我的價錢
「你好像少算了100元。」我對水果販說。
我買了500元的葡萄,150元的鳳梨,100元的橘子,50元的香蕉,我給了1000,他很快的說700,找了300。
「您真是好人,您真正直,少算這100我就虧本了。」果販說。
我100元就得到這個讚語,太值得了。以後,他給我的優惠,又豈止這100元。
但我難道是圖後來的優惠,才放這長線?而不是這本來就不該拿?
他是開個貨車,到我社區旁來賣水果,價錢尚公道,人也客氣,我成了熟客。
我想,100元,不值得貪,但1000元呢?再加個零呢?我有多正直呢?
如果對方不是個藍領的小販,是計程車上撿到10萬、30萬,我會不會收下,心畧不安?
我不會。再多也不會,愈多愈不會。
我會想,愈多,丟掉的人愈難過,愈損失大,我留下來,是有所得,但這本來不是我的,不留,我沒損失,他有損失,我不該留。
我不會貪小便宜,大便宜呢?
如果是銀行多算了一個零,我會不會不講話呢?反正銀行就是金庫,腦滿腸肥,不拿白不拿,要找理由不一介不取,劫富濟貧,太容易了。這才是考驗,我拿不拿?

▶ **練習目的**:
請把上方〈我的價錢〉一文中從「我100元就得到這個讚語,太值得了。以後,他給我的優惠,又豈止這100元。」到「我不會貪小便宜,大便宜呢?」這一段原文一字不改地抄寫下來。

▶ **儲存資料**:
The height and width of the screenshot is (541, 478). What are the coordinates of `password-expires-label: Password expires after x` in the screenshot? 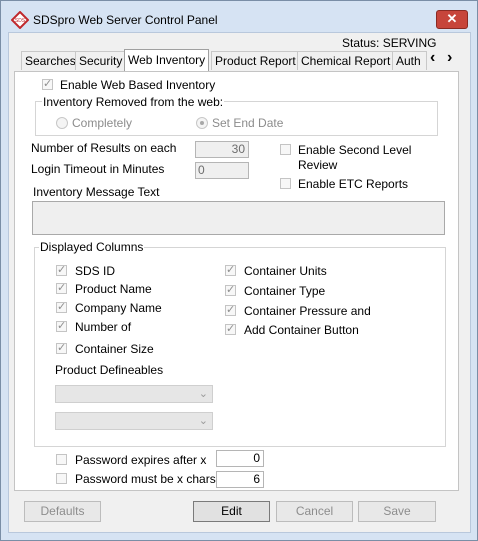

▶ **完成練習**:
我100元就得到這個讚語,太值得了。以後,他給我的優惠,又豈止這100元。
但我難道是圖後來的優惠,才放這長線?而不是這本來就不該拿?
他是開個貨車,到我社區旁來賣水果,價錢尚公道,人也客氣,我成了熟客。
我想,100元,不值得貪,但1000元呢?再加個零呢?我有多正直呢?
如果對方不是個藍領的小販,是計程車上撿到10萬、30萬,我會不會收下,心畧不安?
我不會。再多也不會,愈多愈不會。
我會想,愈多,丟掉的人愈難過,愈損失大,我留下來,是有所得,但這本來不是我的,不留,我沒損失,他有損失,我不該留。
我不會貪小便宜,大便宜呢?